> [TASK STATEMENT]: Change "table column header" to "column heading" throughout the material below, keeping every other line the same and leaving out the pictures.

> [Dataset records]:
--

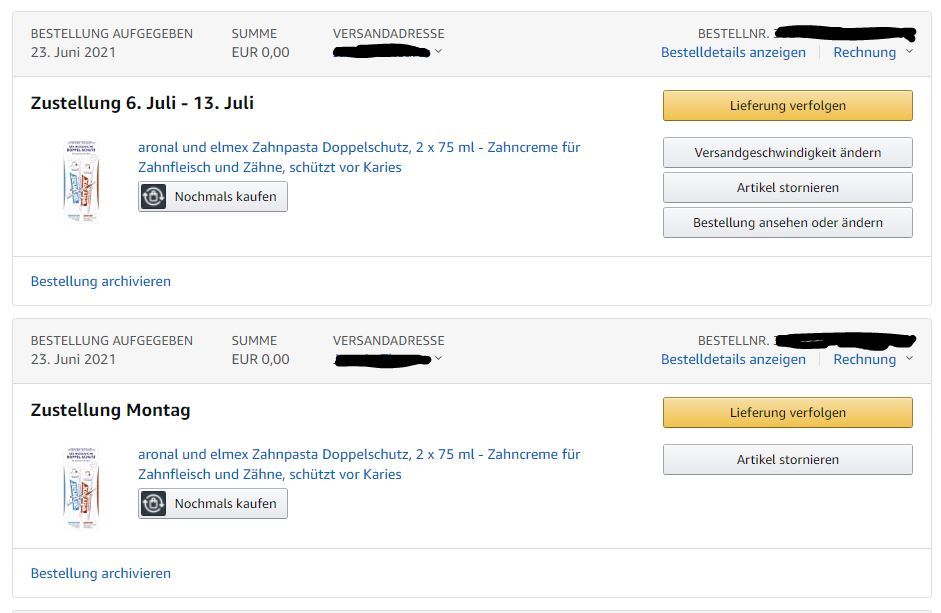941x613 pixels.
Task: Expand Rechnung dropdown arrow in first order
Action: 909,52
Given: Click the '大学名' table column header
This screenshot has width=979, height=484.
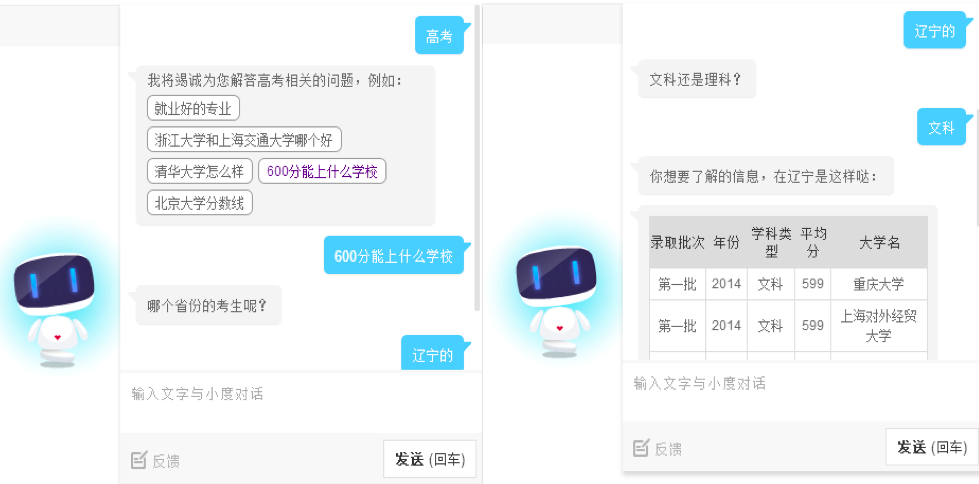Looking at the screenshot, I should point(880,243).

--

> [WRITTEN ANSWER]:
941x613 pixels.
Task: Expand Rechnung dropdown arrow in first order
Action: 909,52
Given: Click the '大学名' column heading
This screenshot has width=979, height=484.
Looking at the screenshot, I should point(880,243).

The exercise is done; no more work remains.